The U.S. Space Force launched (pun intended) its official logo, which looks like an embossed arrow head with a star in the center. The final design is a reduction of one unveiled by President Trump in late January. The logo has its critics, some of whom compare the design to badges warn by the space crew in Star Trek.
Here’s more insight on the trend towards joy in design, which looks primarily at what one U.K. designer has dubbed New London Fabulous—“design and architecture as a visual and cultural pursuit, which is a highly aesthetic, sensual and celebratory of mixed cultures.”
Japanese fashion designer Kansai Yamamoto died on July 21 at the age of 76. The designer created stage costumes for megastars Elton John, Lady Gaga and, perhaps most famously, David Bowie, whom Yamamoto outfitted as Aladdin Sane in 1973.
EVENTS BY DESIGN
Copenhagen’s NordDesign festival, with its focus on industrial and product design, will be online this year, August 12-24
The 6th International Conference on Design Creativity will continue as scheduled August 26-28, but will be online rather than in Finland, as initially planned.

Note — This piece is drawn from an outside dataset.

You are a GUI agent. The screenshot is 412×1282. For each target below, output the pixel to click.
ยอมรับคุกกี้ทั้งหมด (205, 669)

London Design Festival has decided to go ahead September 12-20, with a stripped-down offline program that will target Londoners much more than international visitors. Other events will be online. The organizers are still figuring out how exactly to proceed.
Design Matters in Copenhagen appears to be carrying on, too, September 23-24, although it is now selling tickets to view a livestream of the event.
QUOTED BY DESIGN
“Being an innovator means that you try things and fail, but you learn and adjust. Our Houses of Innovation try to delve into that commitment that we have.”
Nike’s chief design officer John Hoke discusses the ideal behind the brand’s new flagship store, which opened in Paris last week. The House of Innovation 002 (oddly, Nike’s third House of Innovation) is in a 100-year old building on the prim Champs-Elyseés. The new store is reportedly powered by renewable energy and contains some 85,000 kilograms of “sustainable material.” Flexing Nike’s green credentials, Hoke says 'form follows function' isn’t enough anymore. “Where I’m going is ‘form and function follows footprint’," he says.